February 2, 2016
We first heard of the amazing Doug Tumminello back in November 2015. We wanted to share his story while he was on his expedition, but life happens and we had to delay sharing his story. As of January 2016, Doug has completed his journey and has since returned home. Here is his story, as it first began.
The/Studio: Introduce yourself. Tell our readers a little bit about who you are!
Doug: My name is Doug Tumminello, and I live in Steamboat Springs, Colorado. I graduated from the United States Military Academy (West Point) in 1987 and then served on active duty in the U.S. Army as an infantry officer at Fort Carson, Colorado. Already an avid skier, I began rock and ice climbing in the Colorado mountains.
I graduated from the University of Denver College of Law in 1996. Since that time, I’ve been a practicing attorney.
The/Studio: You have accomplished so much. That’s very impressive! What is the story behind your product?

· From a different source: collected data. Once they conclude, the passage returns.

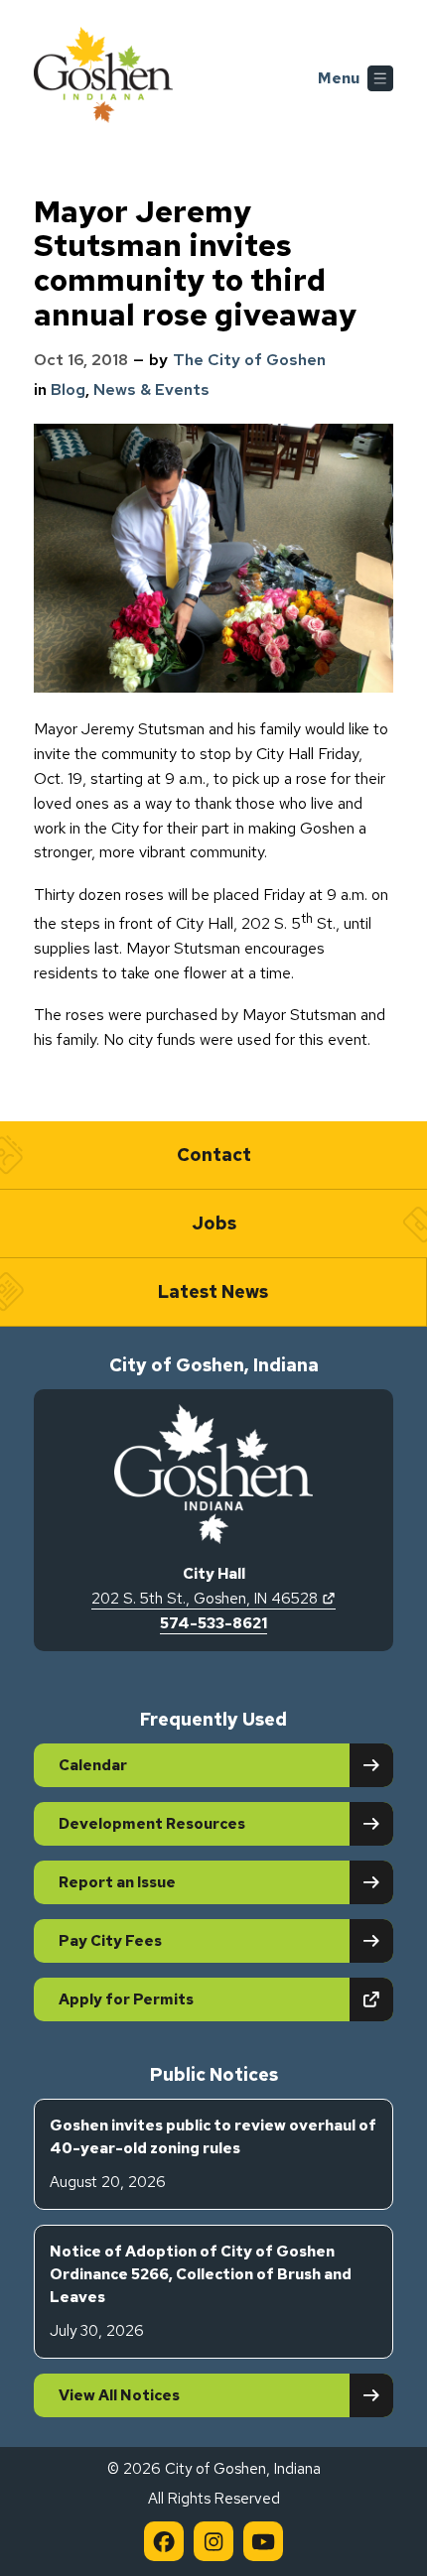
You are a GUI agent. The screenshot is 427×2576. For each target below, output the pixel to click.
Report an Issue (117, 1882)
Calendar (93, 1765)
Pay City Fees (110, 1941)
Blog (68, 389)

Doug: I’m on my way to Antarctica to attempt to ski from the coast at Hercules Inlet to the South Pole, a distance of about 750 miles. I’ll wear the custom expedition patch on my parka.
The/Studio: That sounds like quite the adventure. What made you decide to take this trip?
Doug: I’ve been interested in polar exploration and adventure since I was a small child, when I read about British explorer Ernest Shackleton’s expedition to, and escape from, Antarctica.
The/Studio: Is anyone going with you?
Doug: No, I’ll be solo, unsupported and unassisted. I’ll be carrying all of my supplies in a sled that will start out weighing about 200 lbs. Once I reach the South Pole I’ll have a plane pick me up to return to Chile.
The/Studio: That’s very brave, but exciting! How long is it expected to take?
Doug: I expect the ski to take 40-45 days. I’m taking supplies for 50 days.
The/Studio: Do you have any other excursions or trips planned after this one?
Doug: One at a time!
The/Studio: Hahaha…Any advice for someone who is interested in a trip like this?
Doug: Go for it! Undertake the proper training and gain the necessary experience, but if you want to do it, do it!
The/Studio: What type of legacy do you want to leave?
Doug: The risk of failure isn’t something that stops me and that fear of that risk does stop a lot of people. I’m not just talking about climbing mountains or whatever, the risk of failure just stops people in their tracks. I really do hope I demonstrate that you shouldn’t let that stop you—it’s just part of the deal. We learn through those failings.
When people go on expeditions really what they’re looking for is that sense of adventure and often in not making it to the top is where the real adventure happens. You really do get what you’re looking for so to speak, if you know what you’re looking for.
For more information on Doug’s expedition and to track his progress, visit www.southpolesolo.com
Thank you, Doug, for sharing your incredible adventure with us and most importantly for inspiring us. Welcome back!